Three simple lessons from a visit to Starbucks. Or Four.

Retail spaces can teach you a lot of things. I once interviewed a guy who worked for auto-supplies store in California filling the racks and managing the register. He ended up as president of the company. How? He says he looked beyond the boring details of his college job and saw retailing as a learning ground for all kinds of management ideas.

I was reminded of that at my stop at Starbucks last morning. The shelves and the signage were screaming with marketing messages but the barristas were doing some pretty amazing –if basic– things. Those we take for granted as communicators. So here are the three takeaways:

  1. Know your audience. Not the trite know your audience by name, but know their preferences, to the point of knowing a bit of their personal lives.
  2. Ask a lot of questions –even though you may *know* a lot about the audience, and have a big database of information in your head and on the corporate server. Ask and you will engage…
  3. Engage in a genuine conversation –Go beyond the mundane  greetings, and leave brand conversations to the brand folk.

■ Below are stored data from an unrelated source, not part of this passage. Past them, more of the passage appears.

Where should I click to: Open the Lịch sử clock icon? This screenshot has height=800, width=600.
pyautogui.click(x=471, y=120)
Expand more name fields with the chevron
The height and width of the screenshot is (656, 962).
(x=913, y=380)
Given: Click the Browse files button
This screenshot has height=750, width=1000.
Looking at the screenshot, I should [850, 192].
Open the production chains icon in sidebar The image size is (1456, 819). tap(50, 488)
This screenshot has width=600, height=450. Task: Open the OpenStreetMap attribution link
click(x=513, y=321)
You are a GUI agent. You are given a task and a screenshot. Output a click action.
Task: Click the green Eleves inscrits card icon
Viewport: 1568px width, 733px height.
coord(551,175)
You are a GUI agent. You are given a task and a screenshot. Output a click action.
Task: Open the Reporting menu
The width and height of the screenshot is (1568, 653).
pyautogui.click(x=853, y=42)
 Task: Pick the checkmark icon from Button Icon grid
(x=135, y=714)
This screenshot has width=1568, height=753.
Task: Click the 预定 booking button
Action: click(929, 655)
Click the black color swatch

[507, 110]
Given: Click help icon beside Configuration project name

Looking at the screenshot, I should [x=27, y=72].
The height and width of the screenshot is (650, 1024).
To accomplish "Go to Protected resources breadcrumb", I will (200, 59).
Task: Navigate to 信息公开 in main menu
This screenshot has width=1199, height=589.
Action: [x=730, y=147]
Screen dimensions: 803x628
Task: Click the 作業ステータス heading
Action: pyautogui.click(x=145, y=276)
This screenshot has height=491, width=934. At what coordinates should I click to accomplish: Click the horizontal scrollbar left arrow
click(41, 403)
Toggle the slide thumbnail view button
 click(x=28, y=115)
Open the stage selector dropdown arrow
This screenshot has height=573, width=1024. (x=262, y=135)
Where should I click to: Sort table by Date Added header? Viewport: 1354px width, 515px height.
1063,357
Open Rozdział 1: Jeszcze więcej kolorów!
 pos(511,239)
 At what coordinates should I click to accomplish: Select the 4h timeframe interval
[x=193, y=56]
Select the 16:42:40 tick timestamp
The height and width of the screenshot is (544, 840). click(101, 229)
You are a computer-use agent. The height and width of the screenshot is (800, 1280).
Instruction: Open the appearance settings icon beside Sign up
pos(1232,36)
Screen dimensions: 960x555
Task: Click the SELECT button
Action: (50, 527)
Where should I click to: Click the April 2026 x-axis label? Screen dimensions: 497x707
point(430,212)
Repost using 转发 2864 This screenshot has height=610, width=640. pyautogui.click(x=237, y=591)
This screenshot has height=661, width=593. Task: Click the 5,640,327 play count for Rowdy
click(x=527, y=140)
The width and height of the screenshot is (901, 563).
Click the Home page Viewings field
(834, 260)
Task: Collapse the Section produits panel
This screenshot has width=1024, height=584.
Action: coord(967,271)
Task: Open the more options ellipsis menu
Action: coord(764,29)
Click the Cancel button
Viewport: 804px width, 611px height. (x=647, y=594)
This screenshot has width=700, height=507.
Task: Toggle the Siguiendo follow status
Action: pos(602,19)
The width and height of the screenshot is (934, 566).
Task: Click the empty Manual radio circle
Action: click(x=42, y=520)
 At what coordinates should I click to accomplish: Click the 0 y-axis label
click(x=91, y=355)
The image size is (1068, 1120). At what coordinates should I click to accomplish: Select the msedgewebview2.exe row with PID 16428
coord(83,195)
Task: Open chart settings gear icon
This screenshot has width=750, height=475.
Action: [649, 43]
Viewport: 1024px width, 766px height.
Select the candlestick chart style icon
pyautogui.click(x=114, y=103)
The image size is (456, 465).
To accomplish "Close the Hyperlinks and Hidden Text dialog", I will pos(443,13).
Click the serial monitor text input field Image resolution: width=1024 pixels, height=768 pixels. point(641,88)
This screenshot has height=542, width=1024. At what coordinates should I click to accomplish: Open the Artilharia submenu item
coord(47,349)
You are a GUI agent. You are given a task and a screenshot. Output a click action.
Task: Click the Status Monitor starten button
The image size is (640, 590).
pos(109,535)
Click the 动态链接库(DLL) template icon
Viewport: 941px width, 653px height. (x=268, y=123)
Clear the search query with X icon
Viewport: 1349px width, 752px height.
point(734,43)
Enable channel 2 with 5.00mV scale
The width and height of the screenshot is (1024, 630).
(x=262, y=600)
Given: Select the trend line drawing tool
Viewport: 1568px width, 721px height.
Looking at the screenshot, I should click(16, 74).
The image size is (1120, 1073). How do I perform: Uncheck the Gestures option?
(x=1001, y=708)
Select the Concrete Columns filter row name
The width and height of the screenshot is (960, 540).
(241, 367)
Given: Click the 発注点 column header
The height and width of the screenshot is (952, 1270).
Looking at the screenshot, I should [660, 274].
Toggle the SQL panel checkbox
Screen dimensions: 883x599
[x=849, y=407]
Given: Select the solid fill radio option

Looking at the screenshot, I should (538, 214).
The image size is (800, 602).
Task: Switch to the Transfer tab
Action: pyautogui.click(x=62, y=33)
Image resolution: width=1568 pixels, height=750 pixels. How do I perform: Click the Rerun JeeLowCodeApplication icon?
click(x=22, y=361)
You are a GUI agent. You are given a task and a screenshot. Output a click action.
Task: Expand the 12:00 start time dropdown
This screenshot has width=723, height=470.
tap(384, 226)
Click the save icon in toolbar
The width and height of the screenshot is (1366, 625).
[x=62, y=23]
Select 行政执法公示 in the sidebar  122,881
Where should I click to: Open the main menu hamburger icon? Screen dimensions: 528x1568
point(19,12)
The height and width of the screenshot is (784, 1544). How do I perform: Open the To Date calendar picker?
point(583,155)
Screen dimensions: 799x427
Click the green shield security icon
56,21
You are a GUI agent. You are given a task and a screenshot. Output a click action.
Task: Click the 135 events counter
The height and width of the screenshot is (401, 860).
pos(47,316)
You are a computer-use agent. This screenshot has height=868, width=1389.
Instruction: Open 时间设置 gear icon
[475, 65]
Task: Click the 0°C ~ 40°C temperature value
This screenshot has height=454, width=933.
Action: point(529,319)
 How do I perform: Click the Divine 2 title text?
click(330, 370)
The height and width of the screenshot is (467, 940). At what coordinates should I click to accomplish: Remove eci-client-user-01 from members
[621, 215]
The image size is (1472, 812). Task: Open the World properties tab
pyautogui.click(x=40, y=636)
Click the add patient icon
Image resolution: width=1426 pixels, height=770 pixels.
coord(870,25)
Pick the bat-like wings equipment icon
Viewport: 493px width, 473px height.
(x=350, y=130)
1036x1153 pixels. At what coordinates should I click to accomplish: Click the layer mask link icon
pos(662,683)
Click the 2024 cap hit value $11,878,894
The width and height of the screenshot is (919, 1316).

I don’t think managers set a timer to make sure a patron is served within a certain time. If they do, it sure doesn’t show. The lines are long, but unlike the wait in a grocery store checkout, no one seems to get impatient when the customer interacts with the service provider. Which brings me to the fourth point:

4.   Reset Expectations: Starbucks seems to set –or reset– people’s expectations when they step inside.

Do you?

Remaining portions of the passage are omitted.